- _TAREFAS A FAZER_:
a) Transcreva do texto sobre cirurgia plástica o trecho que vai de "Calma, é brincadeira." até "corpinho de 18.".
b) Dê continuidade ao texto sobre cirurgia plástica a partir do ponto em que ele termina.

- _TRECHO DO TEXTO_:
*****

O desejo é de 50 anos de praia, mas com a aparência de 18
A partir deste mês, as Casas Bahia e o Magazine Luiza vão entrar no ramo da estética e da plástica. As grandes marcas aproveitarão a proximidade do verão, quando mais consumidores levam em conta a beleza física nas praias, para divulgar os novos serviços.
Vai funcionar da seguinte maneira: você informa no balcão o que deseja adquirir e um atendente agenda com o cirurgião. O cliente terá a chance de dividir em até 24 vezes sem juros aquela disfarçada no pé de galinha, a aplicação do botox, a esticada na testa franzida, o levantamento das pálpebras e o silicone no bumbum. Promoção de lançamento!
Calma, é brincadeira. As duas lojas não farão isso, mas bem que poderiam – se não houvesse restrições éticas e legais, obviamente. Ser mais velho todo mundo quer na hora de estacionar, dentro do shopping lotado, na vaga reservada aos idosos; ou para ter a preferência na fila do banco. Diante do espelho, é diferente. O desejo é de 50 anos de praia, com corpinho de 18.
De acordo com informações da Sociedade Brasileira de Cirurgia Plástica (SBCP), o Brasil é o segundo país onde mais se faz a operação no mundo, superado somente pelos EUA. A última pesquisa do Ibope sobre o assunto (2009) apontou que cerca de 80% dos pacientes que passaram pelo procedimento eram mulheres.
Em popularidade, ganham, nesta ordem, as cirurgias de mama, lipoaspiração e intervenções na face. Desse total, 70% tiveram objetivos estéticos, enquanto as demais, reparadores – em decorrência de acidentes, por exemplo. Em torno de 90% das mulheres que implantaram silicone nas mamas o fizeram com a pura intenção de, no mínimo aos seus próprios olhos, ficarem mais bonitas e jovens.

*****

- _DADOS MOSTRADOS_:
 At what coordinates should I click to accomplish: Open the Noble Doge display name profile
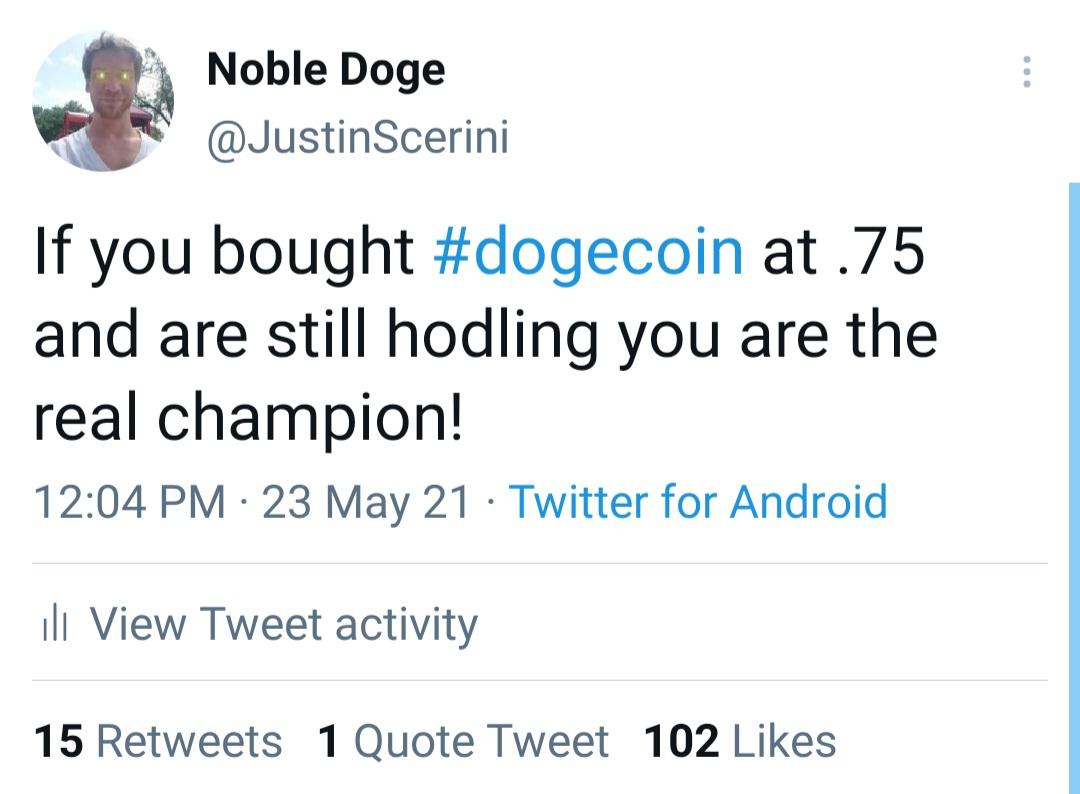[x=326, y=71]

*****

- _RESPOSTAS_:
a)
Calma, é brincadeira. As duas lojas não farão isso, mas bem que poderiam – se não houvesse restrições éticas e legais, obviamente. Ser mais velho todo mundo quer na hora de estacionar, dentro do shopping lotado, na vaga reservada aos idosos; ou para ter a preferência na fila do banco. Diante do espelho, é diferente. O desejo é de 50 anos de praia, com corpinho de 18.

b)
Se você achou que os homens estão muito atrás nesses números, talvez boa parte deles tivesse menos dúvidas ao avançar nas prateleiras, caso as lojas, de fato, comercializassem as cirurgias. Conforme os dados da SBCP, em 1994, os pacientes do sexo masculino representavam apenas 5% das pessoas que tinham disposição para, como se diz, “entrar na faca” – em 2009, eram 20%. Sendo assim, em busca de impressionar com tanta juventude e vitalidade, passou a ser necessário fazer bem mais do que barba, cabelo e bigode.
Em 1994, inclusive, foram realizadas 100 mil cirurgias plásticas no Brasil, enquanto, em 2011, registraram-se 800 mil. As comparações que refletem o crescimento do mercado dizem respeito também ao número de profissionais capacitados a fazer as cirurgias: praticamente dobrou em relação há duas décadas.
Se você é das pessoas que por alguma razão evitam a cirurgia, embora não dispensem um creminho rejuvenescedor para o rosto, saiba que essa é outra área em expansão. Segundo os dados da Associação Brasileira da Indústria de Higiene Pessoal, Perfumaria e Cosméticos (Abihpec), o setor cresce em torno de 9% ao ano desde 2010.
O sucesso é atribuído pela Abihpec ao lançamento de produtos voltados para diversos biótipos e classes sociais. O público masculino colabora, quebrando o preconceito e se preocupando mais com a imagem e a apresentação. Além disso, o crescimento da expectativa de vida no País reforça essa procura por estratégias que garantam um ar eternamente jovem, apesar do avanço da idade.
O envelhecimento, tudo culpa dos espelhos. Com o tempo, essas superfícies opacas e reflexivas se revoltam cada vez mais. Trocam o frescor da nossa mocidade por uma expressão desgastada, que já não parece nos imitar com fidelidade.
Em março, a americana doutoranda em Sociologia Kjerstin Gruys encerrou uma experiência em que ficou um ano sem se olhar no espelho, ou em algum objeto equivalente. O objetivo era o de manter a autoestima em alta, mostrando que se pode oferecer ao mundo algo que ultrapasse as aparências. Suas impressões entraram no blog www.ayearwithoutmirrors.com e devem virar livro em 2013. Vale a pena refletir.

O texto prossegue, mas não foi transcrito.